ASSIGNED TASK => I'd like the full listing transcribed exactly, with no images included.

ENTRIES SHOWN =>
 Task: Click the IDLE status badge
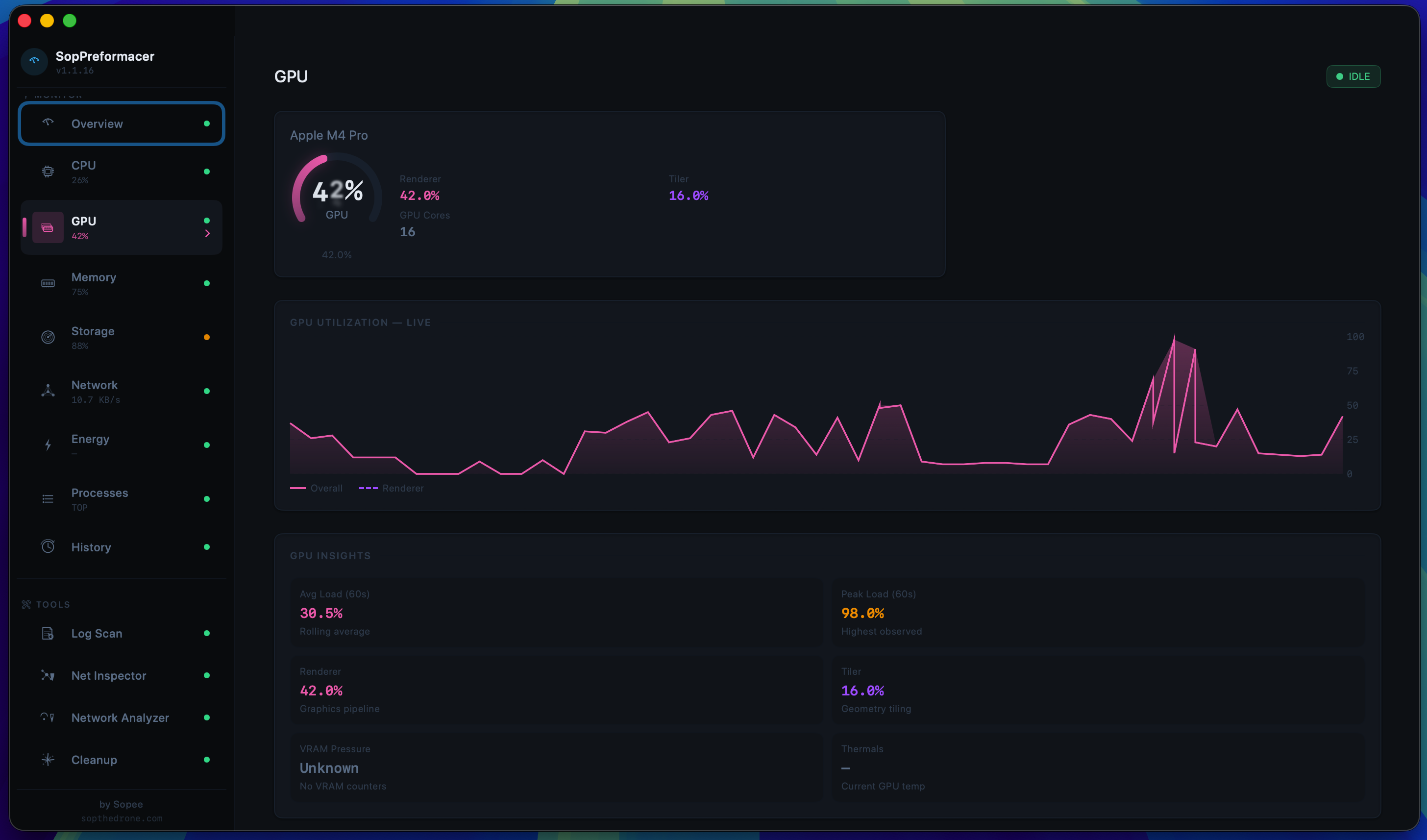coord(1353,76)
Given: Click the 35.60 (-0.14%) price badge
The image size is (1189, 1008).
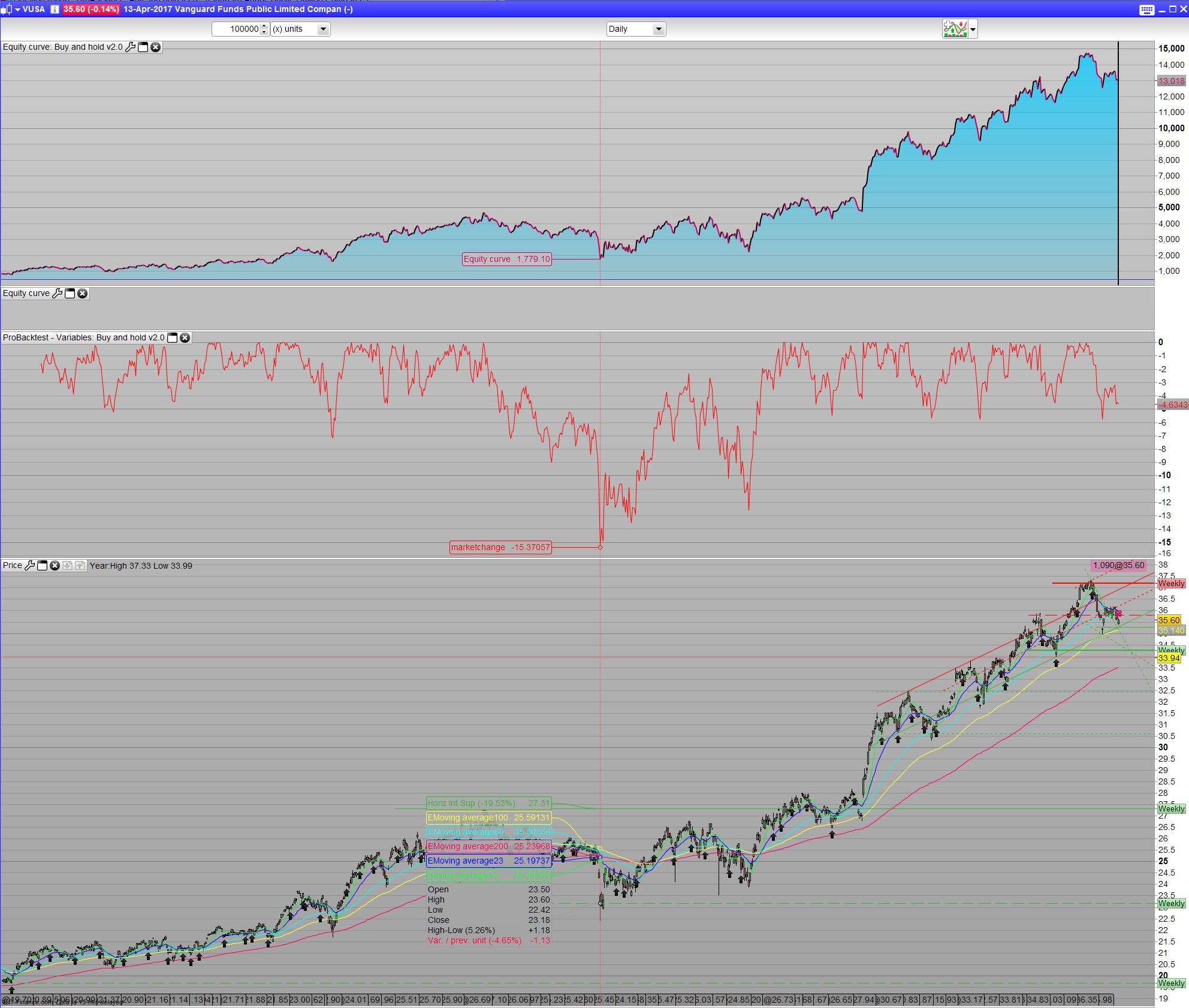Looking at the screenshot, I should coord(91,9).
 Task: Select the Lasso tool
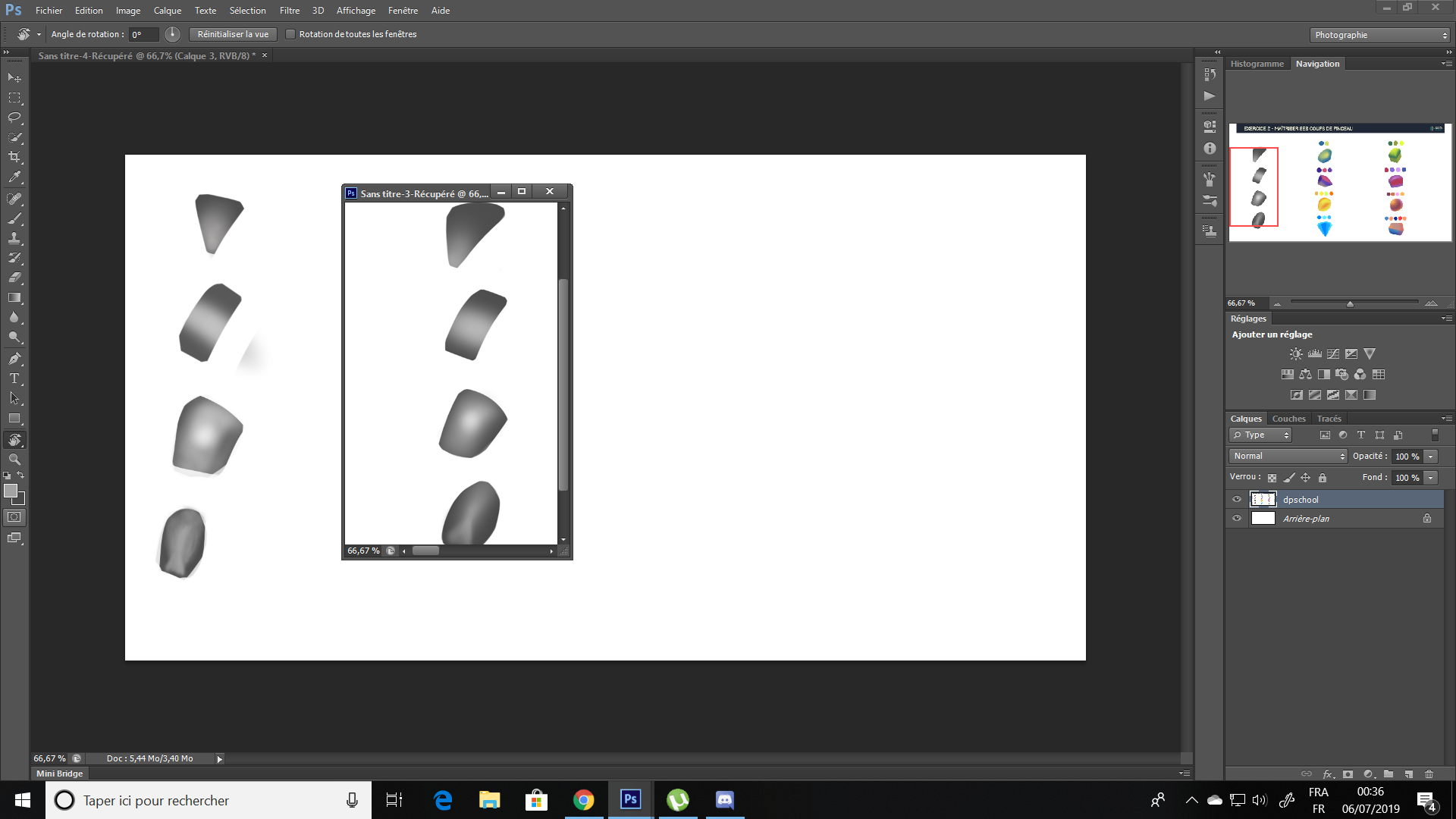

EXERCISE ANSWER =>
 Task: Click the IDLE status badge
coord(1353,76)
Given: Click the 35.60 (-0.14%) price badge
The image size is (1189, 1008).
Looking at the screenshot, I should coord(91,9).
 Task: Select the Lasso tool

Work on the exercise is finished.